Christmas is by far my favorite time of year. By the first day of December, my clan of loved ones knows that I will begin my perpetual Santa hat-wearing tradition. I have a whole collection, in fact – standard fare Santa hat; standard with a bell tied on the pom-pom (you’ll want to know when I’m coming, of course); Santa’s face with little mittens to cover my ears; a Minnie Mouse hat with sequins stiff enough to stand on its own, with the pom-pom towering 2 feet above my head and so on.
In public, children often ask if I work for Santa; and the answer is, ‘Of course, I do! I’m an elf, obvi.’
There are just no guarantees that I won’t embarrass you this time of year. No one is safe. Even now, as I type this on an airplane to New York City, I’m wearing one of my standard hats. But trust me, my friend; I have been protecting you for almost a month at this point. Since mid-November, at the latest, I have been listening to Christmas music only in the privacy of my office or car, in sheer childlike anticipation of what is to come this season.
You see, I believe something shifts in people’s hearts during the holidays. It starts just before Thanksgiving. People are warmer and more affectionate; they share more videos online of cute cats, heroic measures and good news. People are quicker to hug, forgive, smile – and tend to be slower to judge, become angry or fuss at one another.
I wish we could be this way the whole year through, but I’ll take three months of it, if that’s all I can get.
That’s right. My Adrian Christmas doesn’t expire until well into January. Don’t ask me when; don’t tell me it’s bad luck; and do not shame me for loving and wanting to celebrate Christmas. I work for Santa, and you don’t want him to know you’re acting like a cotton-headed ninny-muggins.
Christmas movies present my favorite kind of stories – those about perpetual hope (Kate McCallister, the Home Alone series); a change of the darkest of hearts for the better (Scrooge, A Christmas Carol); a community rising up in song to overcome a stolen Christmas (The Whos of Whoville, How the Grinch Stole Christmas); silly children with grand ideas for Santa (Ralphie, A Christmas Story); loving family, warts and all (Eddie and Clark Griswold, National Lampoon’s Christmas Vacation); seeing the potential in people who look and smell differently from you (The Herdmans, The Best Christmas Pageant Ever); and a child choosing the most modest of gifts from Santa Claus himself (Christopher, Polar Express).
I’ve seen those movies time and time again, so I was looking for something really fun to do out in public with the other elves of Elmore County this Christmas season.
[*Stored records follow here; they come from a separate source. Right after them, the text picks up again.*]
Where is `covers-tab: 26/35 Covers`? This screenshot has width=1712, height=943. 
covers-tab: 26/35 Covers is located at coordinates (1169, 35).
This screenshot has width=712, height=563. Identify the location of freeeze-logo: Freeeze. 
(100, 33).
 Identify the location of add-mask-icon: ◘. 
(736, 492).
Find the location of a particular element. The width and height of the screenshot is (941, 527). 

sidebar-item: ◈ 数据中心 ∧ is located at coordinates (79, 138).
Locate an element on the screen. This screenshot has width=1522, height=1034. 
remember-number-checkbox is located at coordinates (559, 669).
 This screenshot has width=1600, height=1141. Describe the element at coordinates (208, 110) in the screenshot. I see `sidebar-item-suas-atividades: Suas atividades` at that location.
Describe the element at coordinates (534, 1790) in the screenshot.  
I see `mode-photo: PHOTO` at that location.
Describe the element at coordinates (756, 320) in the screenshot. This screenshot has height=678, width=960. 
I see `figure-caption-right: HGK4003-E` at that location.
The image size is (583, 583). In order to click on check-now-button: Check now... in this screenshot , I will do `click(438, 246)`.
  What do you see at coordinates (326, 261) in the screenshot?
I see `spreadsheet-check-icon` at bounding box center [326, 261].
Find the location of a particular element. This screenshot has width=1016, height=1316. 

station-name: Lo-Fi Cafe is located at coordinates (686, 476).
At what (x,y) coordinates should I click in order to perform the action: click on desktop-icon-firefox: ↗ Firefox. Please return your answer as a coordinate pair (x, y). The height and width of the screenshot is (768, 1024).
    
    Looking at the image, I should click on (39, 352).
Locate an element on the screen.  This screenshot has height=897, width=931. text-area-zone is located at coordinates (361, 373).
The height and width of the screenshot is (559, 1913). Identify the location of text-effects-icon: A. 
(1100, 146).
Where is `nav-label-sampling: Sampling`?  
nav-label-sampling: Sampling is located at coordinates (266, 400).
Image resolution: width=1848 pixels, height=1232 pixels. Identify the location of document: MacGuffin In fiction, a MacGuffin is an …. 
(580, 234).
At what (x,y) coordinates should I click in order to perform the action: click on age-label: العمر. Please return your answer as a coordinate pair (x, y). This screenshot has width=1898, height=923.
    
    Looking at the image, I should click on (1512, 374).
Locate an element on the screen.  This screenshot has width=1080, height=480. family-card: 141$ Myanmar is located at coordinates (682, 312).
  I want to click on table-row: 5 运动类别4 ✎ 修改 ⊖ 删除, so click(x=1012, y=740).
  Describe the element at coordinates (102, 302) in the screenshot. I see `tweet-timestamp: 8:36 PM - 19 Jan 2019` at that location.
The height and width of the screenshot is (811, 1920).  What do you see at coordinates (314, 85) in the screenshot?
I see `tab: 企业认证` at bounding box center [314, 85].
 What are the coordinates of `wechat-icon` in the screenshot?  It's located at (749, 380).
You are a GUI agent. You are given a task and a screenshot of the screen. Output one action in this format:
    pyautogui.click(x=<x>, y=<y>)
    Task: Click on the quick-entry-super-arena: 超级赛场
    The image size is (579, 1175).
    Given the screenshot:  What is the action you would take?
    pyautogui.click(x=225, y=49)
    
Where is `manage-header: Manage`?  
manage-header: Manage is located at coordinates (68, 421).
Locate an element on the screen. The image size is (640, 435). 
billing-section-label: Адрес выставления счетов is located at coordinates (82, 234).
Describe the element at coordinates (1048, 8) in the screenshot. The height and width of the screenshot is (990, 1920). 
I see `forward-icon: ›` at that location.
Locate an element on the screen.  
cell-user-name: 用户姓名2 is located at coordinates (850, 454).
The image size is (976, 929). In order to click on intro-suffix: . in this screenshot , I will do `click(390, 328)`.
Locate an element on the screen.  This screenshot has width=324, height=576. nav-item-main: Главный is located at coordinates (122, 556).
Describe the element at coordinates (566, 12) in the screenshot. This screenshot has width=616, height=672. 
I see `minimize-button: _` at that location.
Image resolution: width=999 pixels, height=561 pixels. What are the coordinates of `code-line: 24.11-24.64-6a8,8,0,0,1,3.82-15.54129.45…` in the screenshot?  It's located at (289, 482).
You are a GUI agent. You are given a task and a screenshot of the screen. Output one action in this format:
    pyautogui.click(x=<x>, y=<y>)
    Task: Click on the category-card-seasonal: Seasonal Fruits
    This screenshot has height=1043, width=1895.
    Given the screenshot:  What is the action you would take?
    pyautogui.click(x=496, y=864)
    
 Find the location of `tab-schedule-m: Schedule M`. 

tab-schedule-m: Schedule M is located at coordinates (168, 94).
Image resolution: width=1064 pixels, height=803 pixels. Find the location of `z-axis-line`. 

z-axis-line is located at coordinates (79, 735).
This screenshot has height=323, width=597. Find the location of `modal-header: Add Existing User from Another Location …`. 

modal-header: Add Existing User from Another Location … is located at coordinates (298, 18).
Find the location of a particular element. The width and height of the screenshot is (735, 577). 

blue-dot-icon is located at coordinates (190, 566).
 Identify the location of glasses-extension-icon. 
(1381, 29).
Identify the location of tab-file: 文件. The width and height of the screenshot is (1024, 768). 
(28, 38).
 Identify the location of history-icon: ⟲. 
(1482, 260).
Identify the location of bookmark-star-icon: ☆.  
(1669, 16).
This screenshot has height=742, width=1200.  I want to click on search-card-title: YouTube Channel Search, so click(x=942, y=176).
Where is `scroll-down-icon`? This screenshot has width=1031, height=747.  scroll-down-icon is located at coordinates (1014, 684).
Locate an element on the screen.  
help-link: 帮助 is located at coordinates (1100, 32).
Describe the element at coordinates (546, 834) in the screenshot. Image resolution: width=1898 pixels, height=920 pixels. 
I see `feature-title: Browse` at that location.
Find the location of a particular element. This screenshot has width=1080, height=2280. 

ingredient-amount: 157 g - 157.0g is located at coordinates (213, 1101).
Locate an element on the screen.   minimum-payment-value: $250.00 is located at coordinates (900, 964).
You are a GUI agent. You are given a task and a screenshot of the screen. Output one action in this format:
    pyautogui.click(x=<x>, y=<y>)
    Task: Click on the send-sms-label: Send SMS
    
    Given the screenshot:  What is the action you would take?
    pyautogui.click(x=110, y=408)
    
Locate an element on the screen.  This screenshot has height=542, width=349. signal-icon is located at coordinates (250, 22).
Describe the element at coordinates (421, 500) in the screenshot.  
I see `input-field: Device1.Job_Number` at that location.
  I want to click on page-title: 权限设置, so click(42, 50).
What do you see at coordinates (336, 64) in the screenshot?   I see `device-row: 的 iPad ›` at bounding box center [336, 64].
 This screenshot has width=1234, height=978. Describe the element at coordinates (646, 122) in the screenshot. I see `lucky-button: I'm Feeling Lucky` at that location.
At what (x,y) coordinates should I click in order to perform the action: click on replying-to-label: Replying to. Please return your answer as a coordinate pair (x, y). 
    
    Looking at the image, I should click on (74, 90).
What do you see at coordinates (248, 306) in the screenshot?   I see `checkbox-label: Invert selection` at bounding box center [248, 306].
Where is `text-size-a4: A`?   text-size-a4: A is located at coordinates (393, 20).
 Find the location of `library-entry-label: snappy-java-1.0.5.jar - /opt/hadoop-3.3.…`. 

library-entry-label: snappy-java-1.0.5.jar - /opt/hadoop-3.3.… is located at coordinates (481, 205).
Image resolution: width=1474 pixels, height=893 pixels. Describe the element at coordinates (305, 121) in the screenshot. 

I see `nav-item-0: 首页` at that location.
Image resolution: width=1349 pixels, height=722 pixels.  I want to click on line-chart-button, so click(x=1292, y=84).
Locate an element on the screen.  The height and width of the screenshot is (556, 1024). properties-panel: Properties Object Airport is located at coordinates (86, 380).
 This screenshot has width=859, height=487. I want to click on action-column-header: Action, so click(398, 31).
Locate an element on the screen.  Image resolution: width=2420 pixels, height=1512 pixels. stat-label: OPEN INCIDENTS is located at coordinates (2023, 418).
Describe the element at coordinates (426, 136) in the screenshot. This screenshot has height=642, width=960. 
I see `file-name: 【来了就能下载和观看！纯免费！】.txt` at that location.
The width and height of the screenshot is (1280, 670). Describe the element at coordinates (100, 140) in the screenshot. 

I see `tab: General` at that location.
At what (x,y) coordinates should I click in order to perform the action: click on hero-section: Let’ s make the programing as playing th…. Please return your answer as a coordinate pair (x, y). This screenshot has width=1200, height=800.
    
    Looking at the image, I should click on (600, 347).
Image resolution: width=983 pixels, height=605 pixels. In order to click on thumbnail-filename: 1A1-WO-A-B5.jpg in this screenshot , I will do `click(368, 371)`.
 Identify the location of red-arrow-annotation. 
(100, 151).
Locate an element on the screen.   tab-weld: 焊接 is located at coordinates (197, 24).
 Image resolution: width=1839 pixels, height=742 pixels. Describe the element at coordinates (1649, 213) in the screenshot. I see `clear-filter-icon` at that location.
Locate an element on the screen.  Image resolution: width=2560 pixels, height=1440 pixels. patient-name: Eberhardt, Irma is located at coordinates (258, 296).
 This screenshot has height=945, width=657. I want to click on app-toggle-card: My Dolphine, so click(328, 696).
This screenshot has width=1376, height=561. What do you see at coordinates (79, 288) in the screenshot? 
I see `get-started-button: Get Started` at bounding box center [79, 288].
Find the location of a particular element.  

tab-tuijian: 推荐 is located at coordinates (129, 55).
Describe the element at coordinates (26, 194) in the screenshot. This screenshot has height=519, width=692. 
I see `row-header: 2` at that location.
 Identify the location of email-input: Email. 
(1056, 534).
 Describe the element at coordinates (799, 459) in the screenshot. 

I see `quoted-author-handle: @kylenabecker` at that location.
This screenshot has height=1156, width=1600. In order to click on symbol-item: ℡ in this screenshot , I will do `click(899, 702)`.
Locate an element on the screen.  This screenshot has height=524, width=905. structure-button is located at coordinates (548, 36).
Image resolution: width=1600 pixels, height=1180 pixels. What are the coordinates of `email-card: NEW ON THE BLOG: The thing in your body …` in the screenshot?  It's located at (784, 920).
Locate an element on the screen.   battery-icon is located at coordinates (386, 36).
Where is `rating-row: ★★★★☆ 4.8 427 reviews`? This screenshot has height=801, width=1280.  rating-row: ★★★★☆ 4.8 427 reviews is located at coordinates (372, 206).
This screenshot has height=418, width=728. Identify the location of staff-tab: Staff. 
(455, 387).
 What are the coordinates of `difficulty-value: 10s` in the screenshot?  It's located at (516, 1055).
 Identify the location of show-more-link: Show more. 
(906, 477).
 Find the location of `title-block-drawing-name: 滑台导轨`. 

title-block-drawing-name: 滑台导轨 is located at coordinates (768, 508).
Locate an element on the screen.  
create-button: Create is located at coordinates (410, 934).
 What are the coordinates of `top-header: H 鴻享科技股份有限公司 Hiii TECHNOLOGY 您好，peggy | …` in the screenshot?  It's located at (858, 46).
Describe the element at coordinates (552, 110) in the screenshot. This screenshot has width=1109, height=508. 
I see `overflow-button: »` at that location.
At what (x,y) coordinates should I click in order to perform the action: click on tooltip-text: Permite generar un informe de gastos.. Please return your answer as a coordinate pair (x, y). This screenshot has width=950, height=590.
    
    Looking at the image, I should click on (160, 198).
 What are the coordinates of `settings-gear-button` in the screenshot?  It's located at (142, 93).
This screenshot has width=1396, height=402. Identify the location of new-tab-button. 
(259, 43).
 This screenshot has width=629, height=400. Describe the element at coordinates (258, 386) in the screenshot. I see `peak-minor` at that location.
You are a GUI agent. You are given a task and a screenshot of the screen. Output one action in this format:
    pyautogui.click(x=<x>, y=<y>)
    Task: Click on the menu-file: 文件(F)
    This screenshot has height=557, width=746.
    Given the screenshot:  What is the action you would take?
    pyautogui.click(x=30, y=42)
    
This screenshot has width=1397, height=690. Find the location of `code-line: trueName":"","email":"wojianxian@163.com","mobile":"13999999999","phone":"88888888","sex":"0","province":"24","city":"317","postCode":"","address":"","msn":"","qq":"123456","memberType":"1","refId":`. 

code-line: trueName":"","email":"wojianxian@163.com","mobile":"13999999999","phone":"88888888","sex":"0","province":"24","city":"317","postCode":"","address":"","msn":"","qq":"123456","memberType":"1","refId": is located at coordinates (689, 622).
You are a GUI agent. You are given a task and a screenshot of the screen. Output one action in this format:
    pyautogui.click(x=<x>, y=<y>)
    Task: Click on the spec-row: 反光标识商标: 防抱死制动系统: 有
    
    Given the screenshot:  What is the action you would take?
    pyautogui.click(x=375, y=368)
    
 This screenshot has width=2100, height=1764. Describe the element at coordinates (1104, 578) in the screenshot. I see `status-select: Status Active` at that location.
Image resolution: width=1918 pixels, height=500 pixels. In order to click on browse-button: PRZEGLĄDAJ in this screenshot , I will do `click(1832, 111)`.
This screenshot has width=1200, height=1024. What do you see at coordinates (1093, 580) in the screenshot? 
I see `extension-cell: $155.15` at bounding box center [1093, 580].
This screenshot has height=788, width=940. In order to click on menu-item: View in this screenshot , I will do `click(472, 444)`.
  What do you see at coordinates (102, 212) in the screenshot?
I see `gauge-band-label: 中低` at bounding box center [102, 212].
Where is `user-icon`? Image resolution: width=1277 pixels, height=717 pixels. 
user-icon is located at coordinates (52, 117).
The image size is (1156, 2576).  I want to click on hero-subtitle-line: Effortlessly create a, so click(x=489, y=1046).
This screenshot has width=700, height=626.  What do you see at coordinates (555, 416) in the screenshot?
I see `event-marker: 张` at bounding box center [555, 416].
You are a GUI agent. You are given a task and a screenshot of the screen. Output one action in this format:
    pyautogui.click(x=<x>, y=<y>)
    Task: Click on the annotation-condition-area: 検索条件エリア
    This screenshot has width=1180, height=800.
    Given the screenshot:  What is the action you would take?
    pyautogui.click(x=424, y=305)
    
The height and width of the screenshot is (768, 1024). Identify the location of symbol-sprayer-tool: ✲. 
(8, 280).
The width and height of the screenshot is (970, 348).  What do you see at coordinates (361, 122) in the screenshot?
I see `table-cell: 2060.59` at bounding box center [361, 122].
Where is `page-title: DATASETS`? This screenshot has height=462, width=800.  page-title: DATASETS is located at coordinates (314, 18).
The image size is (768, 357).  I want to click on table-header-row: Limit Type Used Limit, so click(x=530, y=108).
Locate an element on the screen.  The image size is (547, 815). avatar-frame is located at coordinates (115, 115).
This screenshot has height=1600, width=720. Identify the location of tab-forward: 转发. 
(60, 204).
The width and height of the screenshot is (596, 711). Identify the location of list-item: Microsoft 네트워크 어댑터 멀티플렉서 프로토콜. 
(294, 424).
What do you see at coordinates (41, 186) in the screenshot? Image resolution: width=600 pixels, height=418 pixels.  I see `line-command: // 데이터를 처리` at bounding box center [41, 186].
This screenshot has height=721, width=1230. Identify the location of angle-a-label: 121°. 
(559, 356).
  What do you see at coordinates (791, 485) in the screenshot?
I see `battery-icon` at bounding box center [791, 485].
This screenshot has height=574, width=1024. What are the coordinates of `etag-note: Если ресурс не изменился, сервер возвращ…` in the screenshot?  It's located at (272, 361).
It turns out there was a lot of fun stuff planned. I attended one of the walking tours held during the first week of December representing An Eclectic Christmas. The wonderful, living Nativity scene is free of charge each year and not to be missed.
The annual McCraney-Cottle Arts Council hosted its Sounds of the Season concert at Mt. Vernon Theatre, with a buffet dinner at Rustic Mill Restaurant beforehand.
Wetumpka pulled out all the stops for a Downtown Dickens Christmas this year. Folks were transported back in time to scenes from A Christmas Carol with Dickensian carolers, Father Christmas photo-ops and downtown decorations with snow in the alley and more. As a former professional Christmas caroler in L.A., you know I wouldn’t miss this opportunity to join in.
Whatever you did and still have time to do this holiday season, may it be merry and bright!